🤖 AI Summary
To address myopic scheduling decisions in large-scale on-demand ride-pooling systems—which optimize only immediate matchings while neglecting long-term vehicle distribution and demand dynamics—this paper proposes a simulation-augmented non-myopic reinforcement learning (RL) framework. It is the first to embed a high-fidelity ride-pooling simulator into the RL training loop to enable accurate long-horizon reward evaluation. Methodologically, we design an n-step temporal difference learning scheme that jointly optimizes passenger matching and vacant-vehicle rebalancing policies, and learn spatiotemporal state-value functions using real taxi request data from New York City. Experiments demonstrate that, compared to myopic baselines, our approach improves service rate by 8.4%, reduces average waiting and in-vehicle travel times, and enables fleet size reduction by over 25%. With coordinated rebalancing, service rate further increases by 15.1% and waiting time decreases by 27.3%.
📝 Abstract
Ride-pooling, also known as ride-sharing, shared ride-hailing, or microtransit, is a service wherein passengers share rides. This service can reduce costs for both passengers and operators and reduce congestion and environmental impacts. A key limitation, however, is its myopic decision-making, which overlooks long-term effects of dispatch decisions. To address this, we propose a simulation-informed reinforcement learning (RL) approach. While RL has been widely studied in the context of ride-hailing systems, its application in ride-pooling systems has been less explored. In this study, we extend the learning and planning framework of Xu et al. (2018) from ride-hailing to ride-pooling by embedding a ride-pooling simulation within the learning mechanism to enable non-myopic decision-making. In addition, we propose a complementary policy for rebalancing idle vehicles.

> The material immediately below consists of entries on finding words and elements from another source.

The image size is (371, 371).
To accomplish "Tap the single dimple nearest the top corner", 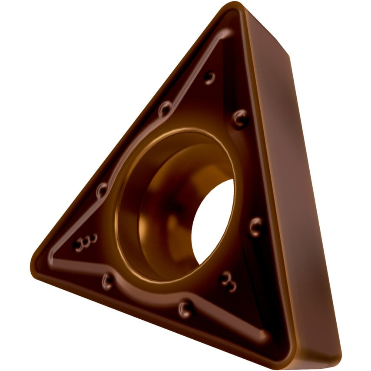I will (x=209, y=78).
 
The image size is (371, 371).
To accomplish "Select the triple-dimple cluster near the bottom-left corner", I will (x=85, y=242).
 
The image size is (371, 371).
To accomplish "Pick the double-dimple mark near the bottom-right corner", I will (x=228, y=281).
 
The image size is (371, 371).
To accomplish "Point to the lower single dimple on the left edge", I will (x=102, y=189).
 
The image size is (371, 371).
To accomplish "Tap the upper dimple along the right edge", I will (x=240, y=118).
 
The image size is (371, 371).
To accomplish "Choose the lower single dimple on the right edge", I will (x=255, y=227).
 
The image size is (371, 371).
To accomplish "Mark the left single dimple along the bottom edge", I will (x=107, y=281).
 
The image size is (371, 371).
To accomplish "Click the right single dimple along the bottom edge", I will (x=185, y=309).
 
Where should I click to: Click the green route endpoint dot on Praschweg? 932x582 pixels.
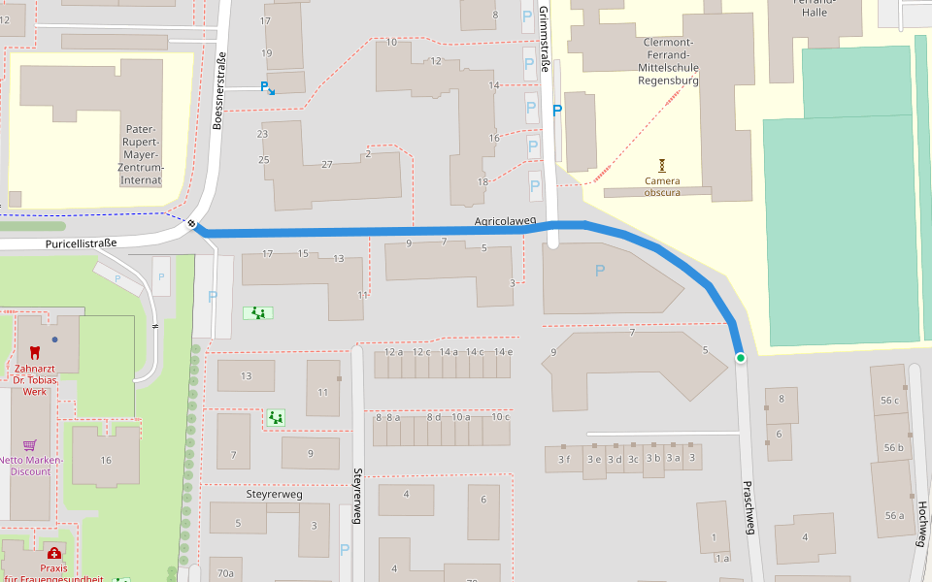(740, 358)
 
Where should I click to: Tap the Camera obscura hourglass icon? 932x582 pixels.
(662, 165)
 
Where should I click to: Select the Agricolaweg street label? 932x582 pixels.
(505, 221)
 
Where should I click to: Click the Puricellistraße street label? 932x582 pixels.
(81, 243)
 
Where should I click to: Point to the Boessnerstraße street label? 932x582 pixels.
(219, 89)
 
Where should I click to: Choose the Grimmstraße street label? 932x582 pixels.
(545, 40)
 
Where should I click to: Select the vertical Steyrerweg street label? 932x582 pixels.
(357, 497)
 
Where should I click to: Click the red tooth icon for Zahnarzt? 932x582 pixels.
(36, 353)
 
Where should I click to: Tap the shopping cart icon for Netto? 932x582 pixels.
(30, 445)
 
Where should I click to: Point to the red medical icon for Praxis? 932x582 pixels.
(53, 553)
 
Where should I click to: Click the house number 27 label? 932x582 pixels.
(326, 164)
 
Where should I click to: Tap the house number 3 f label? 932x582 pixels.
(564, 459)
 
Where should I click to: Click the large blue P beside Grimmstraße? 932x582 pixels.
(557, 111)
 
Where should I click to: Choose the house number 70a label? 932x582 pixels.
(225, 573)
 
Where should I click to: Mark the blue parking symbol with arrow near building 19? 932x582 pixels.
(267, 87)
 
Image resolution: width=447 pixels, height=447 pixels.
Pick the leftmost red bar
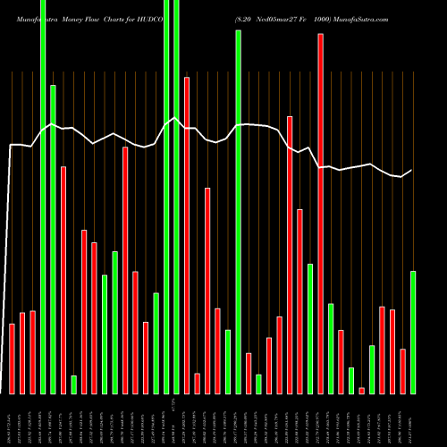[x=12, y=358]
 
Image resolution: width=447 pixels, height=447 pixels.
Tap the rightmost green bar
[x=413, y=332]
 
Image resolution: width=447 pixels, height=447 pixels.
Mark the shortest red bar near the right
[x=361, y=391]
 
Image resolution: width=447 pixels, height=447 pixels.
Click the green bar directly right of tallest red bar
[x=331, y=349]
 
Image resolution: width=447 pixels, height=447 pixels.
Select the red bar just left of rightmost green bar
[x=402, y=371]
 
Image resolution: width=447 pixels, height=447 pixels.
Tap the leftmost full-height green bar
[x=43, y=197]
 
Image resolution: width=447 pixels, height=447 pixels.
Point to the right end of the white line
[x=411, y=170]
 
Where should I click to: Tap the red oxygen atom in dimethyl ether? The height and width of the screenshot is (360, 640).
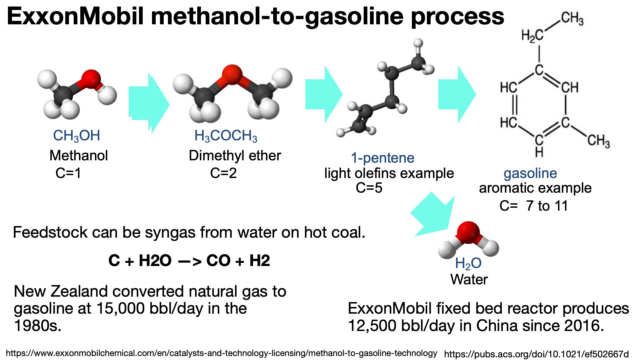point(232,74)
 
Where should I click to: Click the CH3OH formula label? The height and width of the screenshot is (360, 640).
point(76,136)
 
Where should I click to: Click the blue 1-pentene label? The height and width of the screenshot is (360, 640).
point(382,158)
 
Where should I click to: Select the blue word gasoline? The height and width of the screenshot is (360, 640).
point(530,173)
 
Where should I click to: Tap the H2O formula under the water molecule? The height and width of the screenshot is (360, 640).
point(468,263)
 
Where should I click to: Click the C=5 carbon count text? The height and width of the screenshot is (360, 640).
point(369,188)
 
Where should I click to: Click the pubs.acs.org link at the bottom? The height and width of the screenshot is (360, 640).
point(536,354)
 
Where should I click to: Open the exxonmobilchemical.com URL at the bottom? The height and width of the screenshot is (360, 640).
point(221,353)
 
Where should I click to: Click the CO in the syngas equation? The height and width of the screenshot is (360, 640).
point(218,261)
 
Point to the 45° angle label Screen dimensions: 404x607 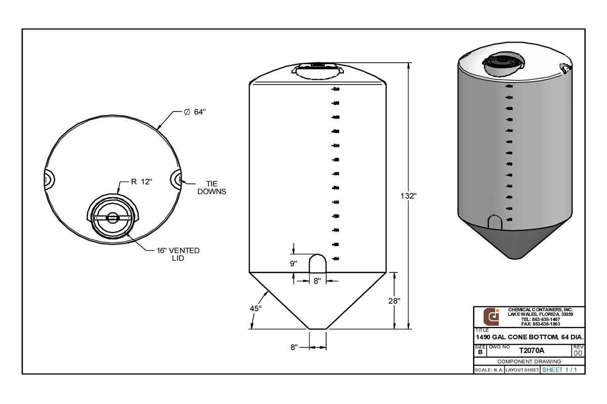click(256, 308)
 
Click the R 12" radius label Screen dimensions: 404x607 click(141, 182)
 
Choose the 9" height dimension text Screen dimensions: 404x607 click(294, 263)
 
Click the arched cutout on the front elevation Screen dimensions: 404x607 click(318, 264)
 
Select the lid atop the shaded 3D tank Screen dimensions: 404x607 click(502, 63)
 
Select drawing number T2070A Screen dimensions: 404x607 click(531, 350)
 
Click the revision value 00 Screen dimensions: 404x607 click(578, 353)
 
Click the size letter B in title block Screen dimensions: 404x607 click(480, 352)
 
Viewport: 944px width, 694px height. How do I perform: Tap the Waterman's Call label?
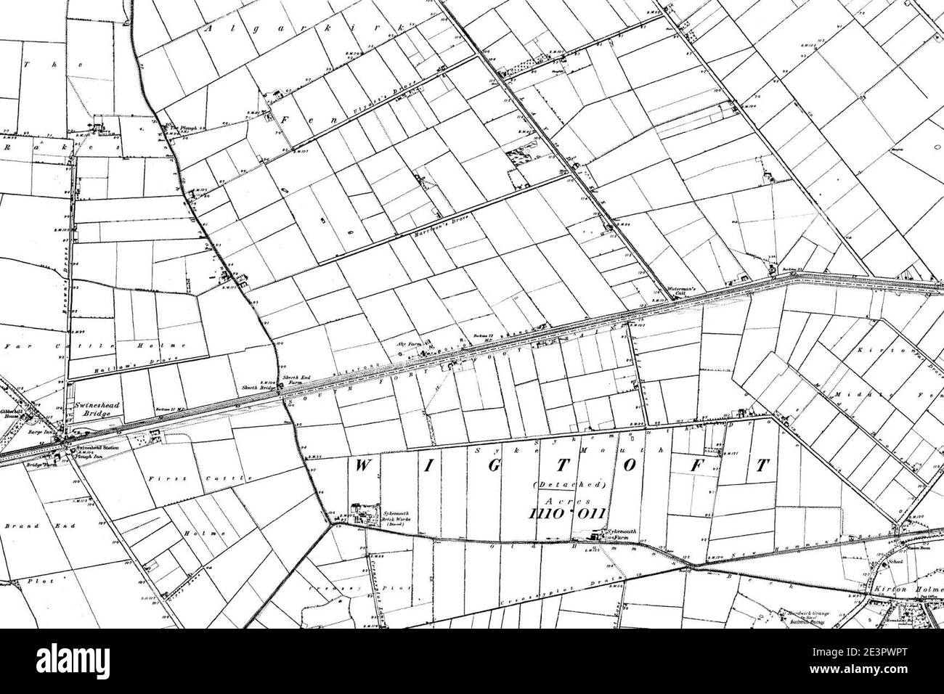(x=681, y=287)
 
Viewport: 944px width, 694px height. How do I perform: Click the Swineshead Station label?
(x=89, y=449)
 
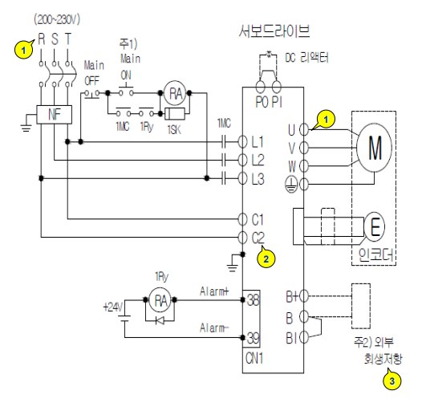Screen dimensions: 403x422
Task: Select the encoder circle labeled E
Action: pos(375,227)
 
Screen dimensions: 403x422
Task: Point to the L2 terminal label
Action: pos(258,160)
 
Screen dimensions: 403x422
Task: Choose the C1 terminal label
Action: pos(258,218)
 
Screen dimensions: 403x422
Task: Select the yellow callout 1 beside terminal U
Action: pos(324,119)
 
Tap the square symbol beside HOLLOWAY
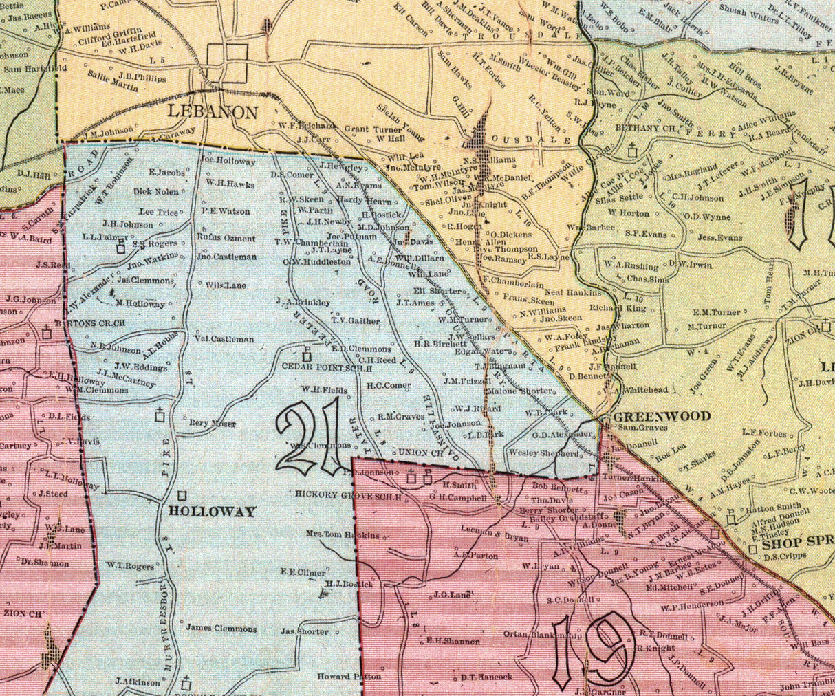click(x=182, y=495)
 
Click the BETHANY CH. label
click(x=642, y=128)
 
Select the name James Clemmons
click(x=221, y=628)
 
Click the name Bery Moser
click(x=212, y=424)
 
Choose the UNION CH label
click(x=419, y=453)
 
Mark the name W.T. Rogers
click(x=130, y=567)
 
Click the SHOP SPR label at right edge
click(x=799, y=541)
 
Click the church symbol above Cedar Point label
click(x=307, y=356)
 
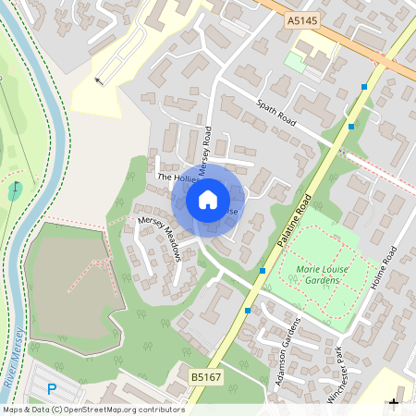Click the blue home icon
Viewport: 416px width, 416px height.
(208, 199)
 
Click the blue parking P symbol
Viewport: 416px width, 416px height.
(52, 389)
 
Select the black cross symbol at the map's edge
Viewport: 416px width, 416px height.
(395, 403)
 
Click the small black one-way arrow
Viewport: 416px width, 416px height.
(99, 80)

By employing n-step temporal difference learning on simulated experiences, we derive spatiotemporal state values and subsequently evaluate the effectiveness of the non-myopic policy using NYC taxi request data. Results demonstrate that the non-myopic policy for matching can increase the service rate by up to 8.4% versus a myopic policy while reducing both in-vehicle and wait times for passengers. Furthermore, the proposed non-myopic policy can decrease fleet size by over 25% compared to a myopic policy, while maintaining the same level of performance, thereby offering significant cost savings for operators. Incorporating rebalancing operations into the proposed framework cuts wait time by up to 27.3%, in-vehicle time by 12.5%, and raises service rate by 15.1% compared to using the framework for matching decisions alone at the cost of increased vehicle minutes traveled per passenger.